Fighting plagiarism: metrics and methods to measure and find similarities among source code of computer programs in VPL

Rodríguez-del-Pino, J.C.; Rubio-Royo, E.; Hernández-Figueroa, Z.
3rd International Conference on Education and New Learning Technologies (EDULEARN). ISBN: 978-84-615-0441-1
Julio, 2011.

In this paper, we show a tool that uses different metrics and methods to look for and show the most similar source files in a set. Similarity among files is directly related to the possibility that they are the outcome of a process of plagiarism. The metrics used are three: two proposed by the authors and a third commonly used.
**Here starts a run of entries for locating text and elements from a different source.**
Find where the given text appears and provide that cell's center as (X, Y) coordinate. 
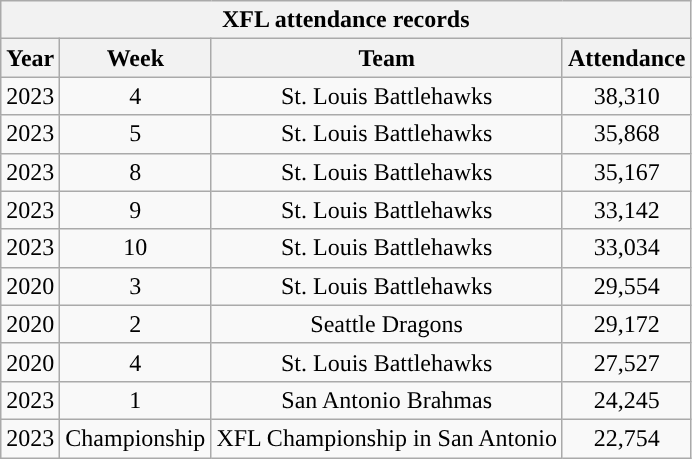
24,245 (626, 400)
Year (30, 58)
8 (136, 172)
XFL Championship in San Antonio (387, 438)
Seattle Dragons (387, 324)
35,868 (626, 134)
27,527 (626, 362)
29,554 (626, 286)
Championship (136, 438)
San Antonio Brahmas (387, 400)
38,310 (626, 96)
33,142 (626, 210)
10 (136, 248)
Attendance (626, 58)
22,754 (626, 438)
35,167 (626, 172)
9 (136, 210)
XFL attendance records (346, 20)
5 (136, 134)
3 (136, 286)
Team (387, 58)
2 (136, 324)
33,034 (626, 248)
Week (136, 58)
1 (136, 400)
29,172 (626, 324)
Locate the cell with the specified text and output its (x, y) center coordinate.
The reason for using three metrics is that each one is sensitive to different forms of systematic changes in source code files, so the combination of them increases the capability of discover plagiarism attempts. Searching for the most similar files requires a preprocessing consisting of: a lexical analysis, a filtering and a normalization of expressions, to get a signature for each file. These signatures will then be compared using the proposed metrics. The search process is optimized to run using a minimum memory and little time. As result of the process, we get a list of the most similar pairs of files sorted from highest to lowest similarity, besides a list of clusters of the most similar files. Both lists are shown using a gradation of colours to express the similarity levels in a friendly manner; the numeric results of the applied metrics are shown as well. This interface is designed to facilitate taken appropriate decisions.

The proposed tool is part of VPL, a Virtual Programming Lab module for Moodle, a popular Learning Management System distributed under GNU/GPL license. The anti-plagiarism tool offers a user-friendly interface allowing compare files from VPL activities among them or against external sources, with online response.